ECLI:NL:CRVB:2019:4200
Centrale Raad van Beroep
- Verzet
- Rechtspraak.nl
Verzet ongegrond verklaard in bestuursrechtelijke procedure met betrekking tot fatale termijn voor indiening van beroepsgronden
Op 19 december 2019 heeft de Centrale Raad van Beroep uitspraak gedaan in de zaak met nummer 19/147 WUV-V. Deze uitspraak betreft een verzet dat door appellante is ingediend tegen een eerdere beslissing van de Raad, waarin het beroep van appellante niet-ontvankelijk was verklaard. De appellante, woonachtig in Australië, had verzet aangetekend omdat zij ten tijde van het indienen van de gronden een hartoperatie had ondergaan, waardoor zij niet in staat was om tijdig de gronden van het beroep in te dienen.
De Raad heeft het verzet behandeld op 7 november 2019, maar beide partijen zijn niet verschenen. In de overwegingen van de Raad werd gesteld dat de eerdere uitspraak berustte op het feit dat de gronden van het beroep niet waren ingediend en dat redelijkerwijs niet kon worden geoordeeld dat appellante niet in verzuim was geweest. De Raad heeft vastgesteld dat de in artikel 6:6 van de Algemene wet bestuursrecht (Awb) genoemde termijn als een fatale termijn moet worden aangemerkt. De omstandigheden die appellante aanvoerde, waaronder haar hartoperatie, werden niet als voldoende bewijs gezien om aan te tonen dat zij gedurende de gehele termijn niet in staat was om de gronden in te dienen.

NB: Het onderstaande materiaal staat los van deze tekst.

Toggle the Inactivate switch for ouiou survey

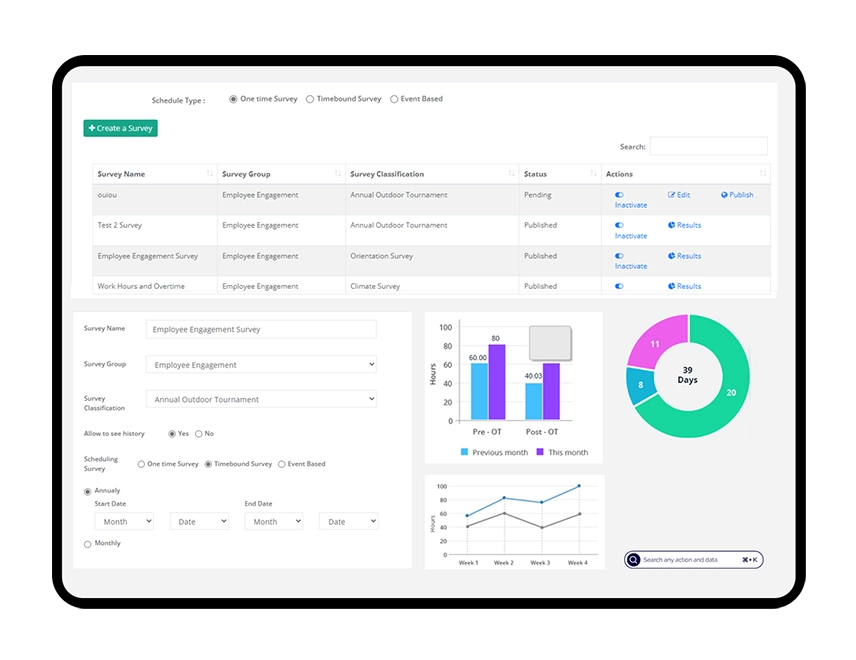[620, 195]
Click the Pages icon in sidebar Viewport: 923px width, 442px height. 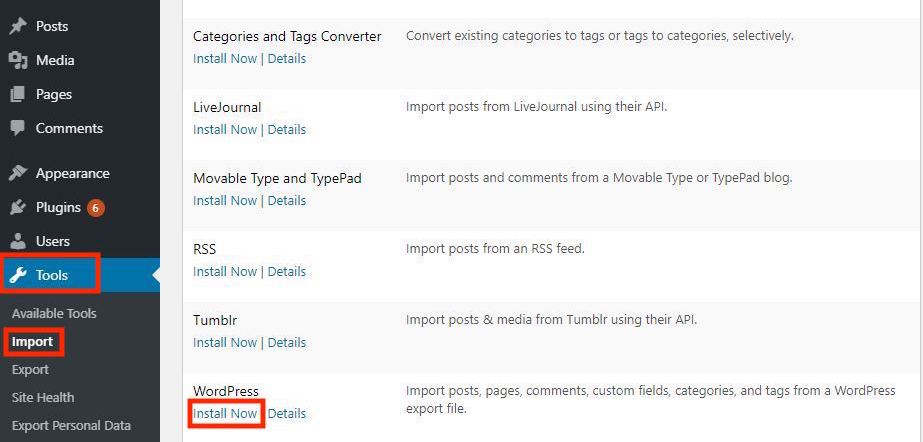click(x=18, y=94)
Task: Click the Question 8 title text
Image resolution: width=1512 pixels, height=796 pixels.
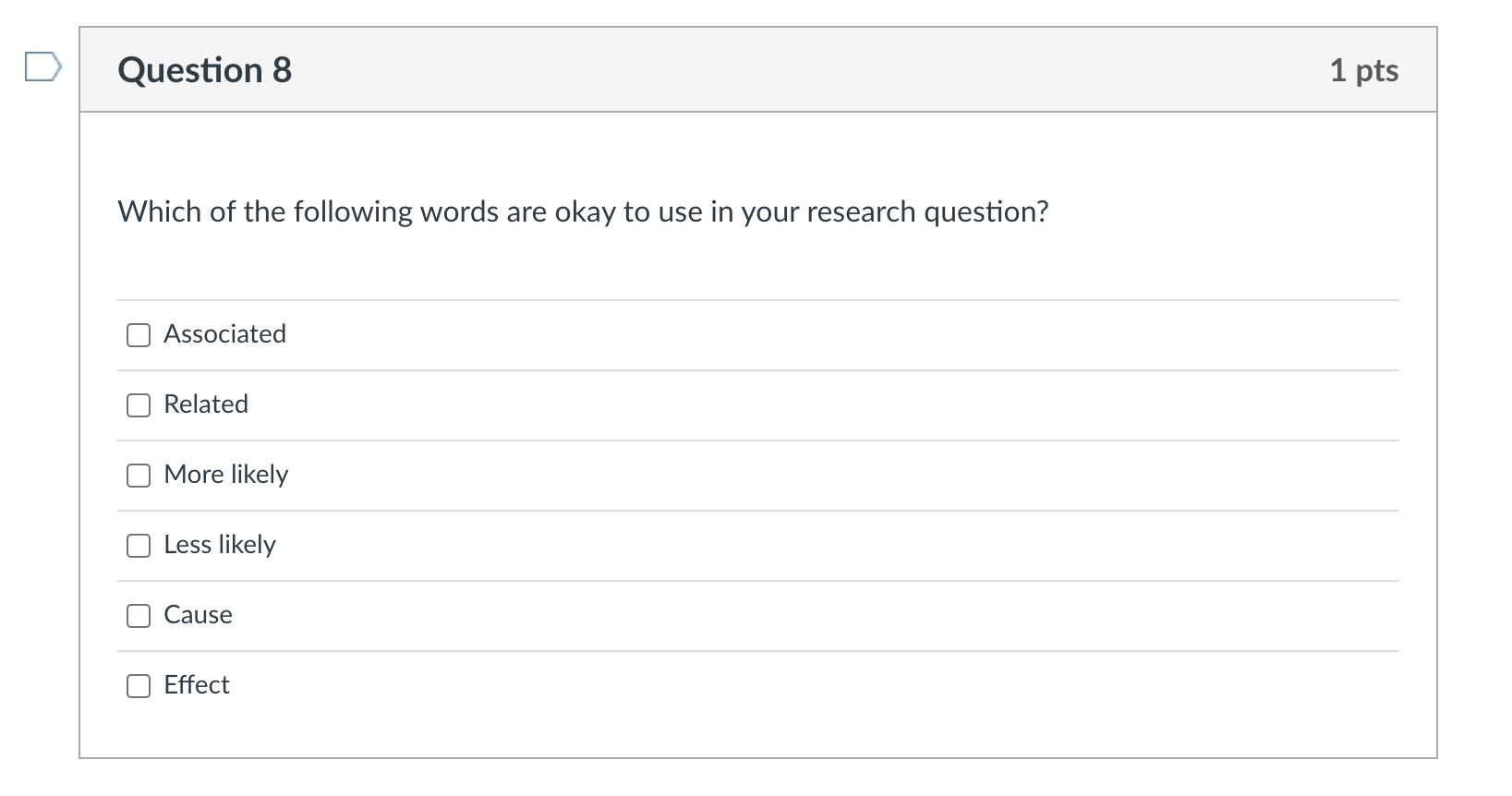Action: [x=205, y=68]
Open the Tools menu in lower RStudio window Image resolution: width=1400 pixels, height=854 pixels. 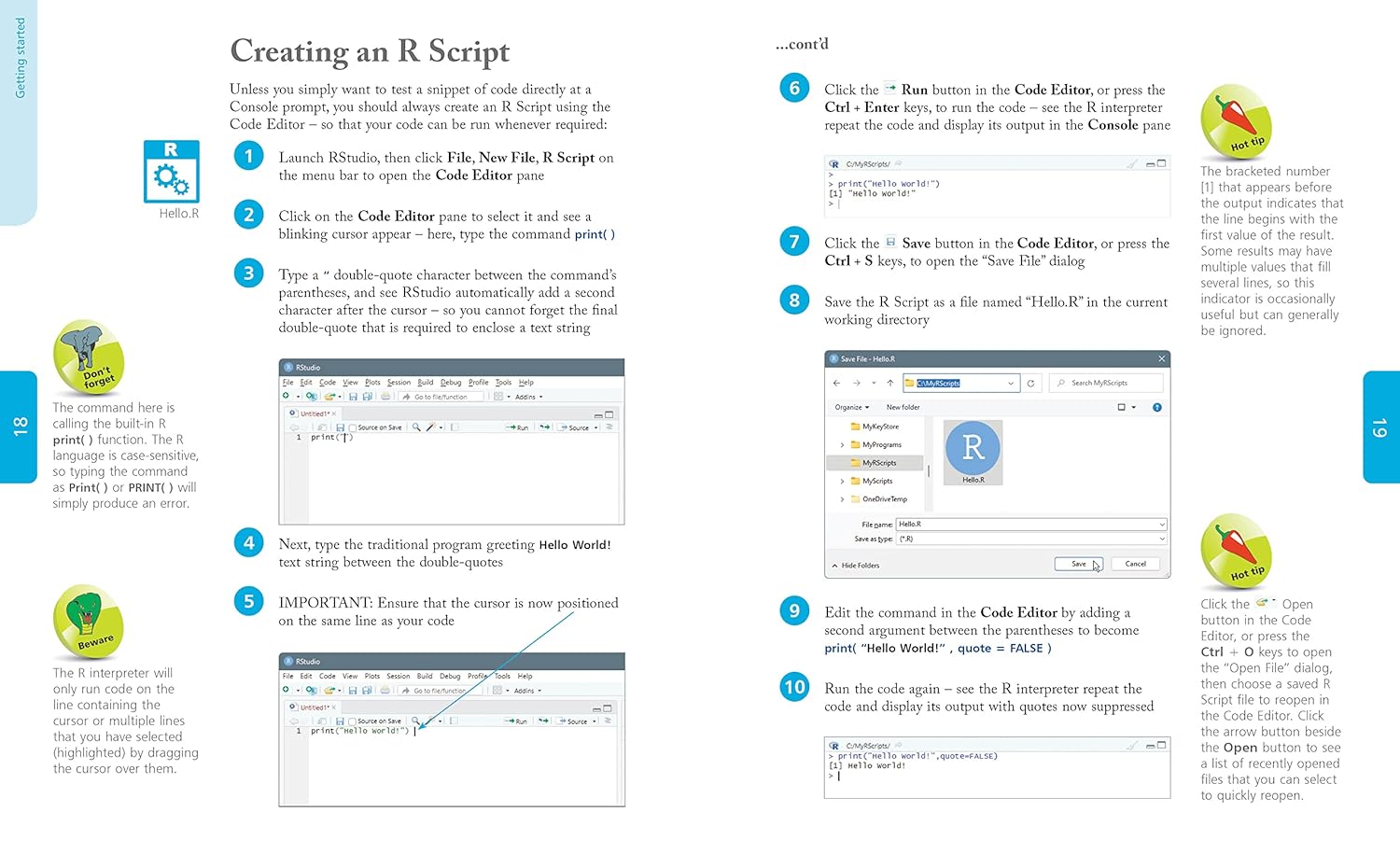click(502, 676)
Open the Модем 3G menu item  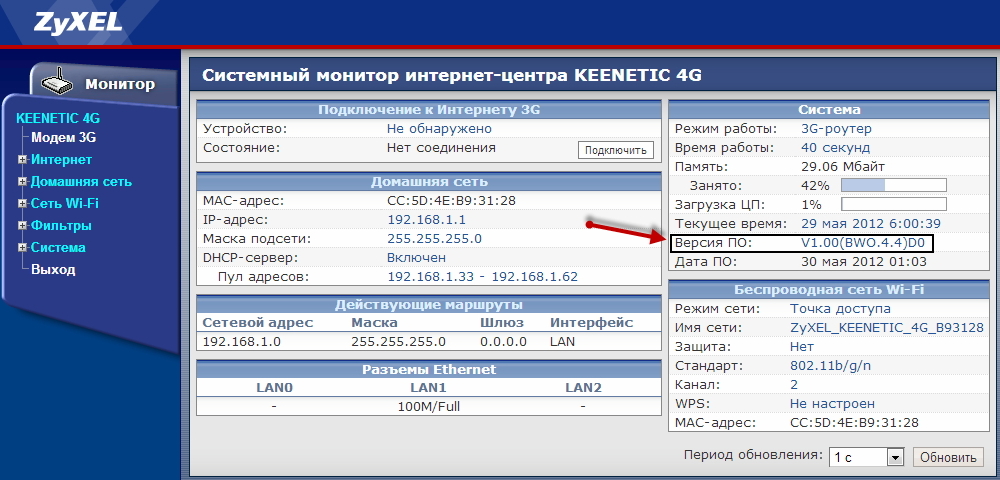(x=63, y=138)
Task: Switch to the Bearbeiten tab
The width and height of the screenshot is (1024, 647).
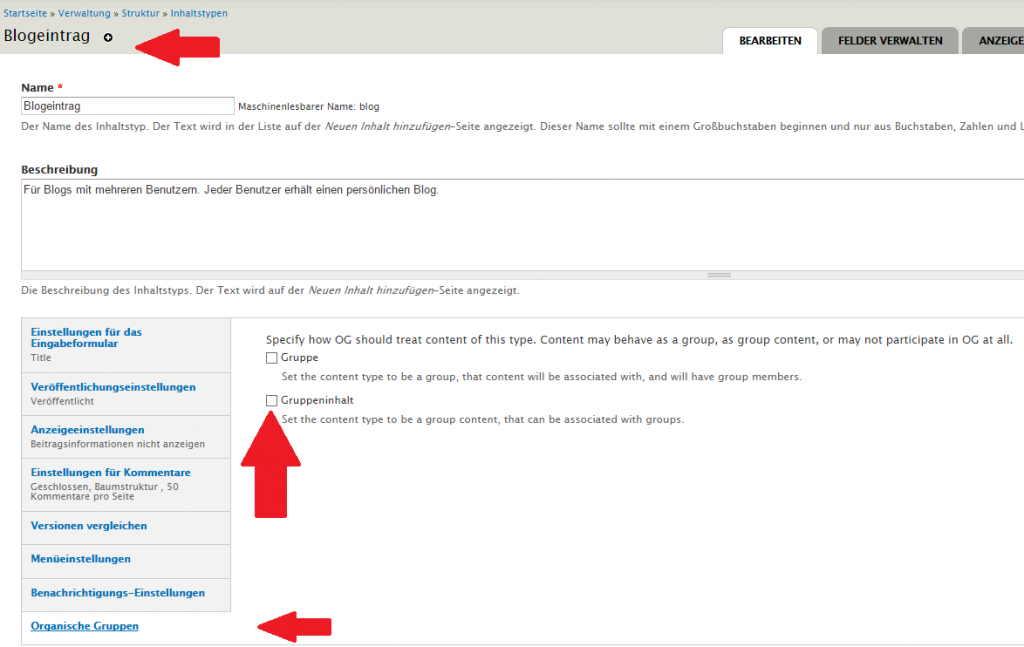Action: (770, 41)
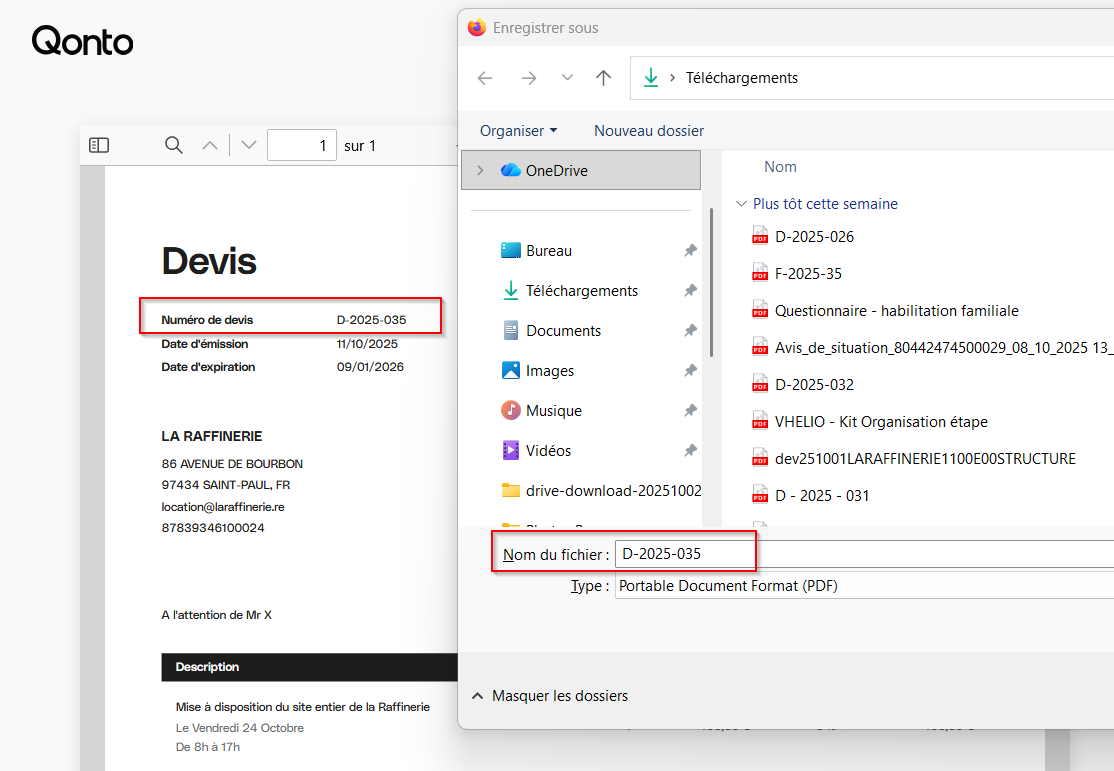Click the Nom du fichier text field
Screen dimensions: 1114x771
tap(860, 554)
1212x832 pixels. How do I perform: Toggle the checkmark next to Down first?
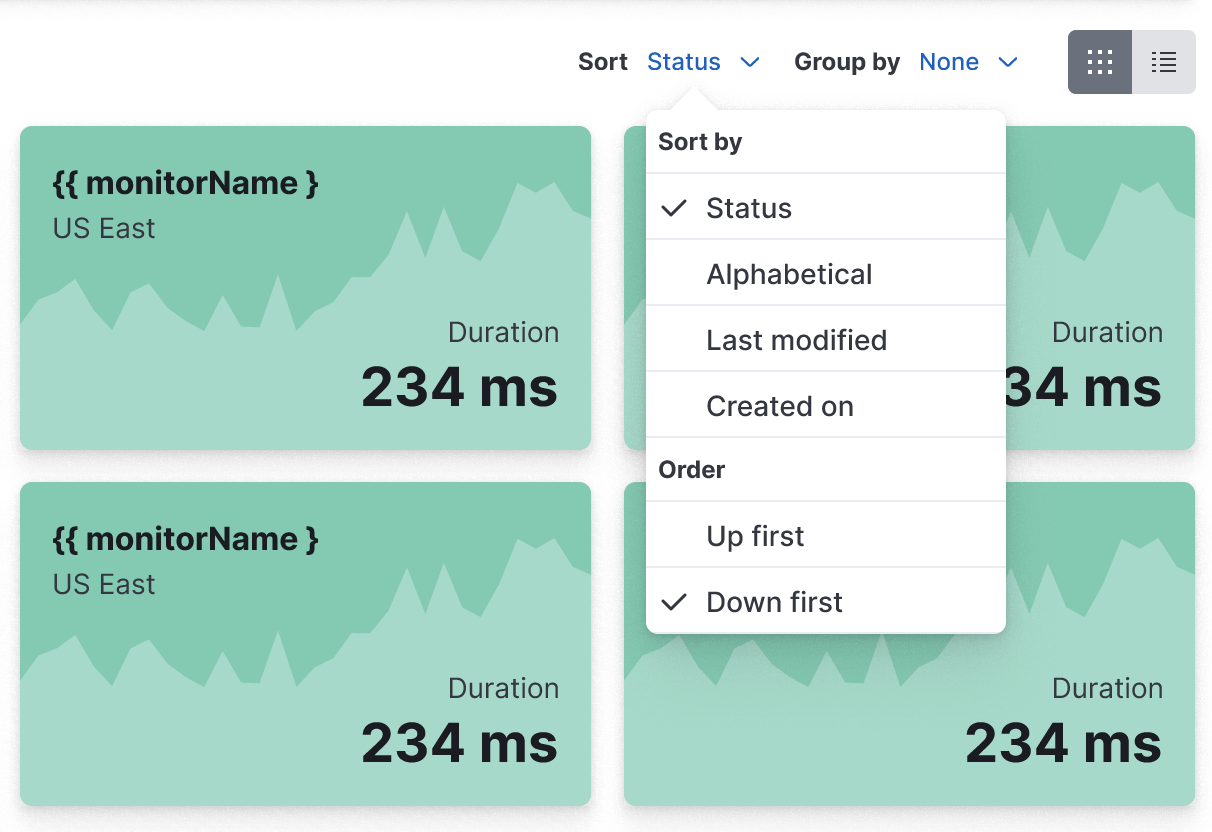[674, 601]
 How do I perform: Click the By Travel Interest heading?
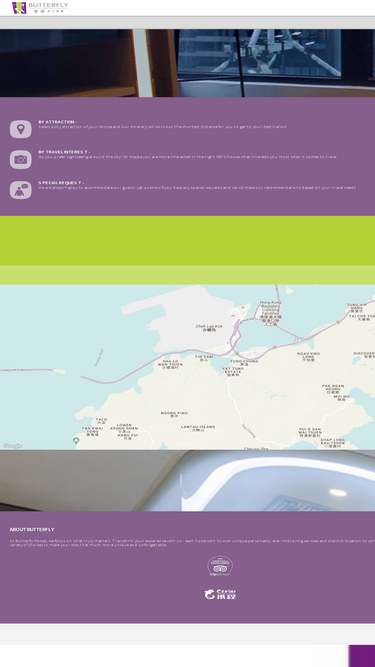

De Raad concludeerde dat appellante niet had aangetoond dat zij niet in verzuim was en verklaarde het verzet ongegrond. Tevens werd er geen aanleiding gezien voor een proceskostenveroordeling. De uitspraak werd gedaan door rechter H. Lagas, in aanwezigheid van griffier L.R. Daman, en werd openbaar uitgesproken op dezelfde datum.